9. A Co-ordinate Bench of this Court in Dheeraj Jain (supra) held as under: -

"8. A perusal of the Clause (b) to proviso to the Section clearly states that nothing contained in the section shall apply unless the payee or the holder in due course of the cheque, as the case may be, makes a demand for the payment of the amount of cheque by giving a notice in writing to the drawer of the cheque within 30 days of the receipt of the information by him from the bank regarding return of the cheque as unpaid. It may be noted that in the present case admittedly, as per the complaint, affidavit and legal notice, Respondent No. 2 came to know about the dishonor of the cheque on the 10th July, 2010. The demand made by Respondent No. 2 was beyond the period of 30 days and now Respondent No. 2 cannot agitate that he be permitted to lead evidence to show that he received the knowledge of dishonor of the cheque on 12th July, 2012, which was not the case even before the learned Trial Court."

10. To decide the present controversy, I deem it fit to produce the relevant paras of the complaint as under:-

"5 That as per assurance given by accused, complainant lastly presented said cheque in his bank i.e.

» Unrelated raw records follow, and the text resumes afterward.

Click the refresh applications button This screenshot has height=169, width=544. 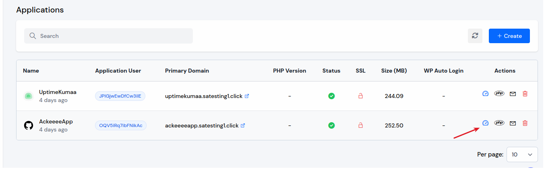tap(475, 36)
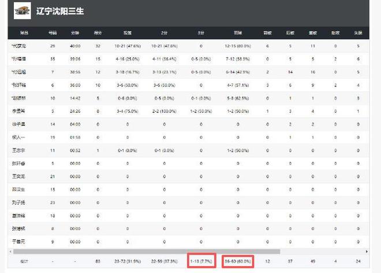Sort by the 号码 column header
The image size is (381, 273).
click(x=53, y=33)
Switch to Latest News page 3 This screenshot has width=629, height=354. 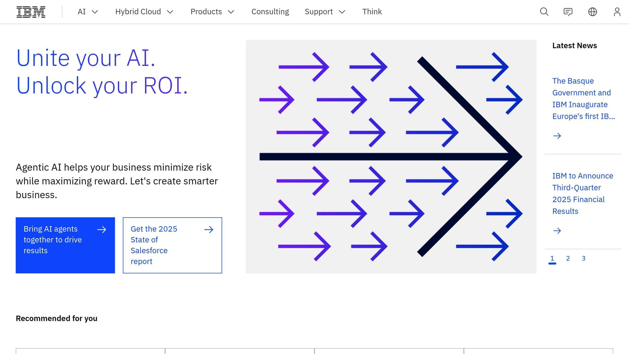584,258

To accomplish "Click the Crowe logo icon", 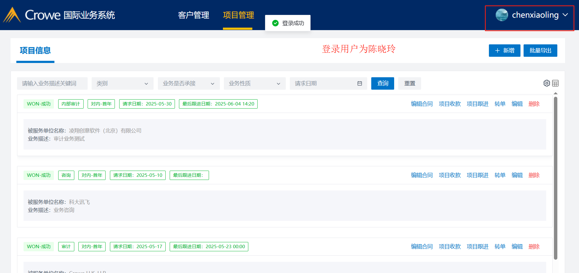I will (x=12, y=15).
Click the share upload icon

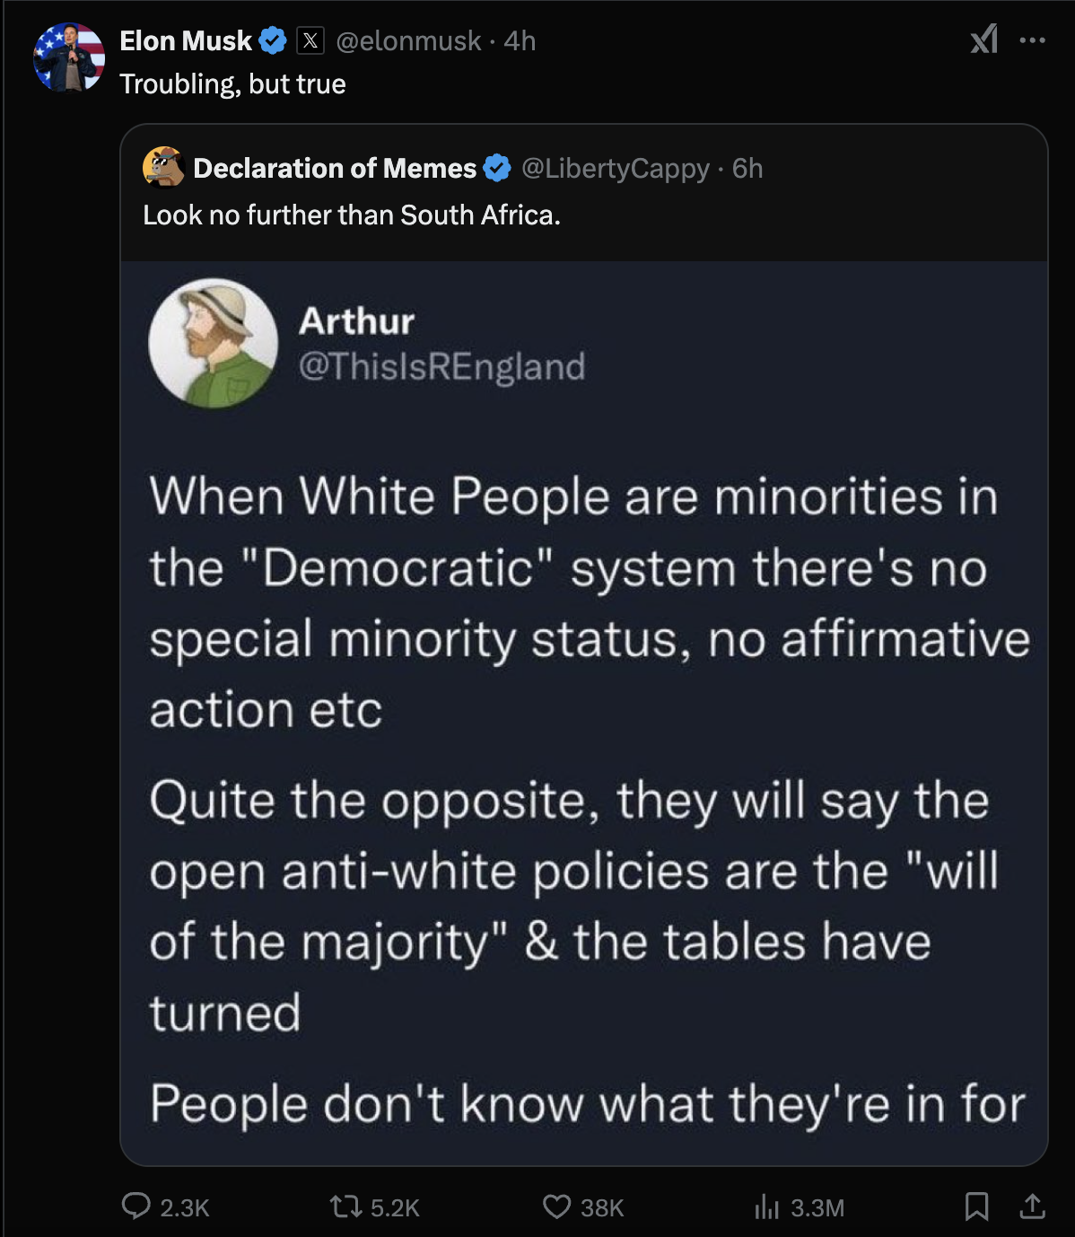pyautogui.click(x=1032, y=1206)
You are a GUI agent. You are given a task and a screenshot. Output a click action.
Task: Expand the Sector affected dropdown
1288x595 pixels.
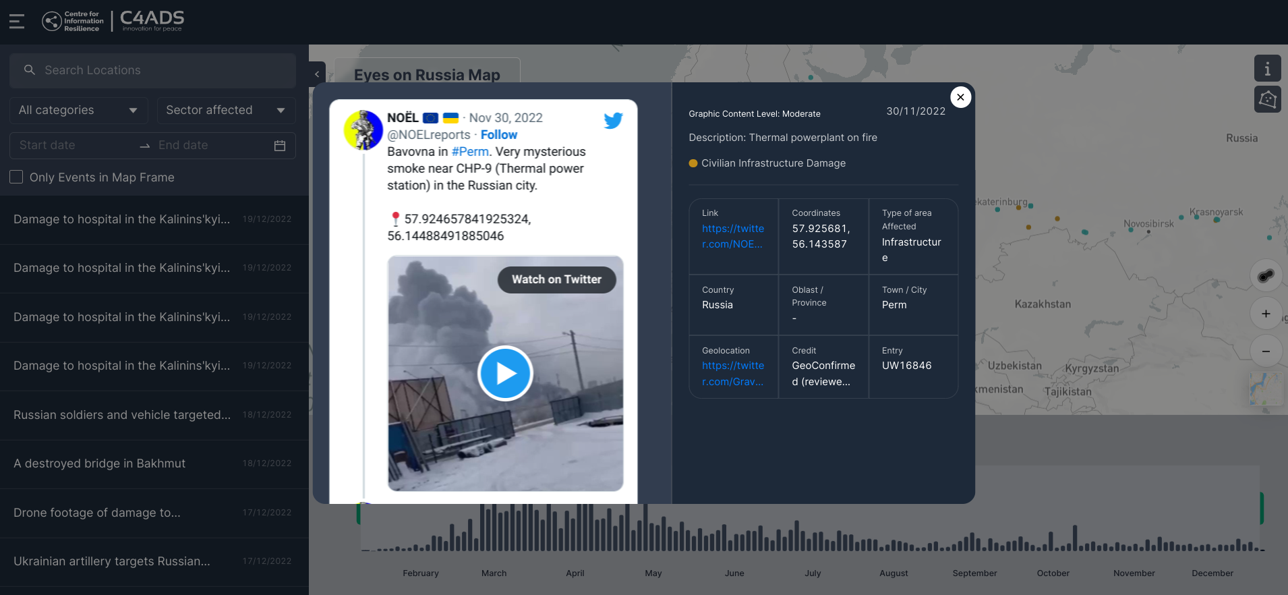(225, 111)
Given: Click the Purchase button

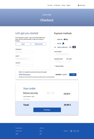Looking at the screenshot, I should pos(47,110).
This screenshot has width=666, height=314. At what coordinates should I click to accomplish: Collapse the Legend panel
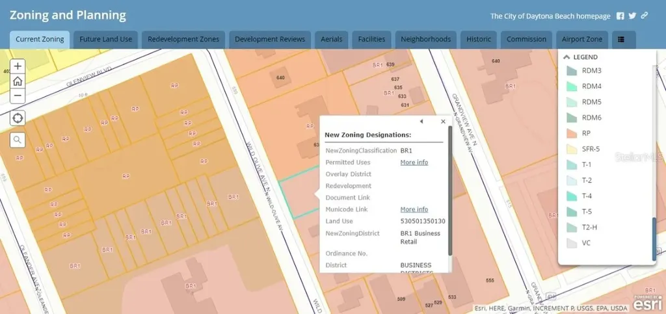pyautogui.click(x=566, y=57)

Axis BANK, Gita colony Branch DELHl-31, but it was utter surprised when the said cheque was returned unpaid and was dishonoured by the banker of accused with the remarks 'FUNDS INSUFFICIENT' Vide returning memo dated 02.01.2017.

6 That immediately complainant contacted accused and disclosed about dishonour of said cheque and demanded the cheque amount in cash, but it was utter surprise to complainant when accused did not give any satisfactory answer.

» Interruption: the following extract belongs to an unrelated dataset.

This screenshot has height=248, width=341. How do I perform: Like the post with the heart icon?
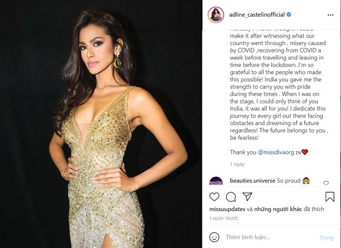214,197
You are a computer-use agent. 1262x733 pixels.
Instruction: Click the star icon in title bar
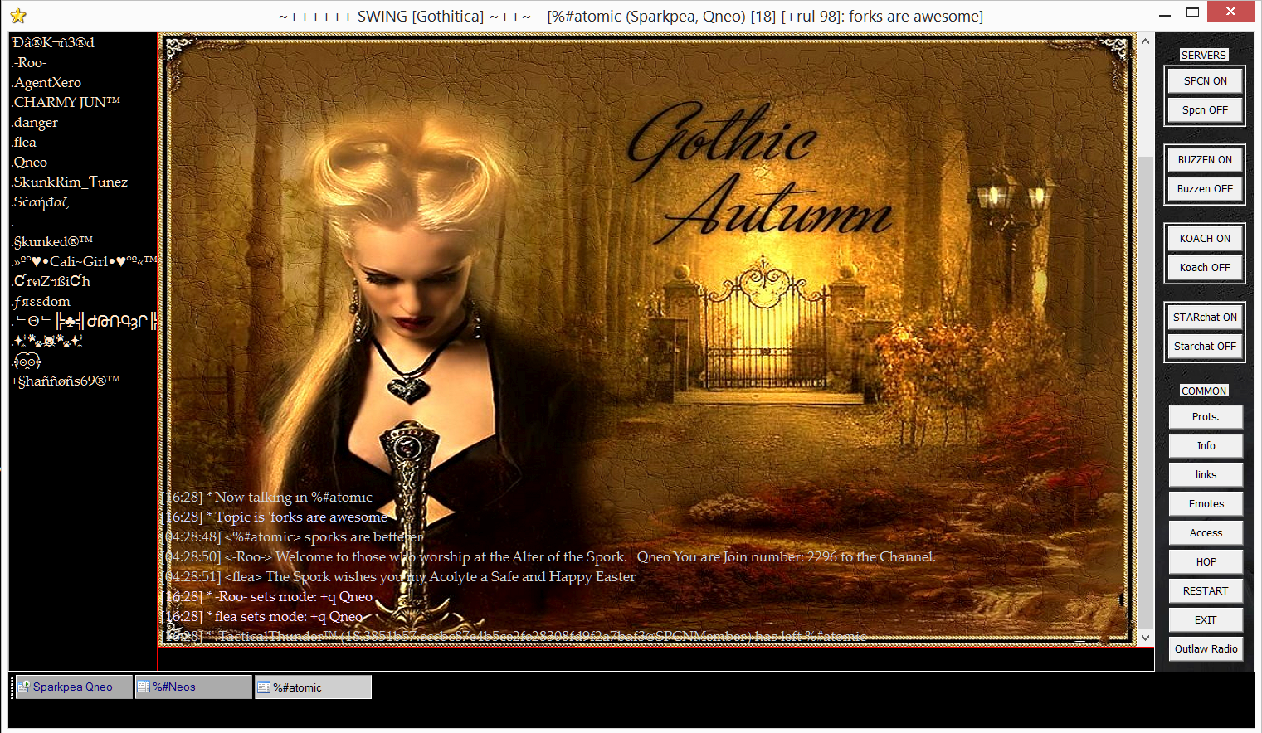pos(18,16)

7 That consequently, the complainant sent a legal notice dt. 06.02.2017 through speed post/registered post, vide postal speed post No.ED242453767IN and registered postal receipt No.RD638849549IN dt. 6.2.2017...."

11. The evidence by way of the affidavit filed by the complainant before the trial court reiterated what was stated in the complaint in as many words.

12. In the present case, the complainant has already led his evidence and it has come on record that on receipt of the return memo, the complainant immediately got in touch with the accused and on not receiving any satisfactory answer, the legal notice was given on 06.02.2017. From a reading of the above, it is apparent that the legal notice of demand was issued beyond 30 days from the date of the return memo. I am of the opinion that in view of the above-mentioned enunciation of law, the complaint is not maintainable and the same is accordingly quashed. The pending application is also disposed of.

13. Copy of this order be communicated to the trial court.